(Items from a pointing dataset)
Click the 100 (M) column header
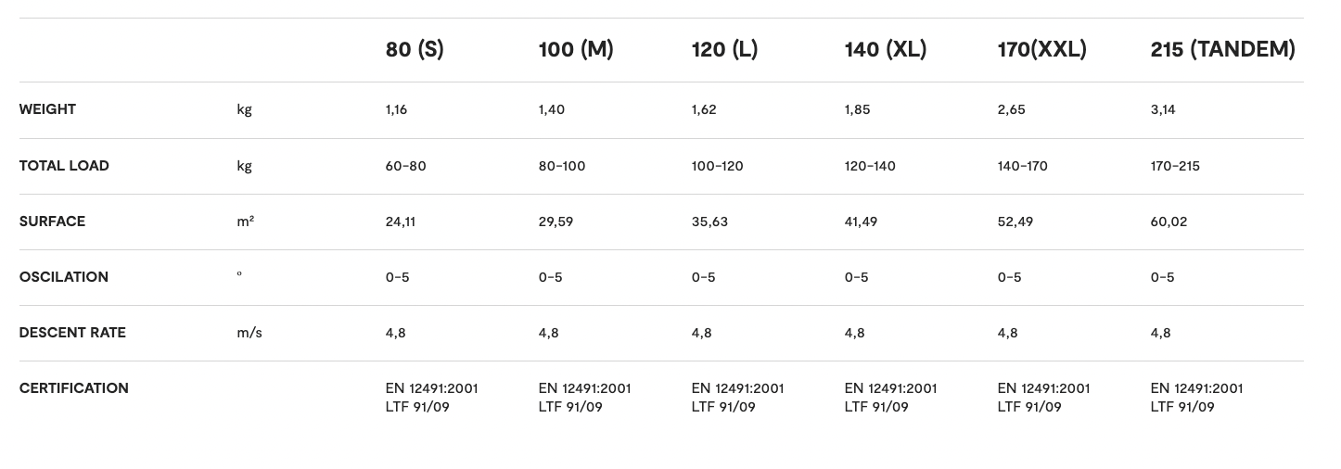1341x469 pixels. tap(576, 50)
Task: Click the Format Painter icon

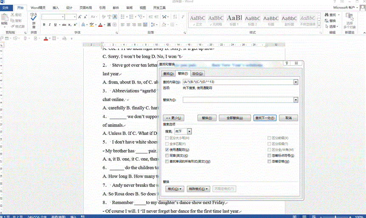Action: point(17,26)
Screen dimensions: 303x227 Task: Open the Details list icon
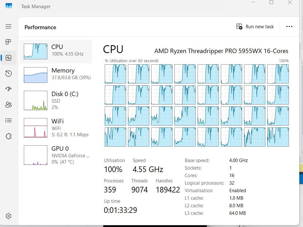8,120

## [What to work on]
Turn the lines from the one with "Task: Click the Format Painter icon" through the end of the items into a Markdown table with the columns No. and Line. Skip blank lines and omit the pictures.

## [Task solution]
| No. | Line |
|---|---|
| 1 | Task: Click the Format Painter icon |
| 2 | Action: point(17,26) |
| 3 | Screen dimensions: 303x227 Task: Open the Details list icon |
| 4 | 8,120 |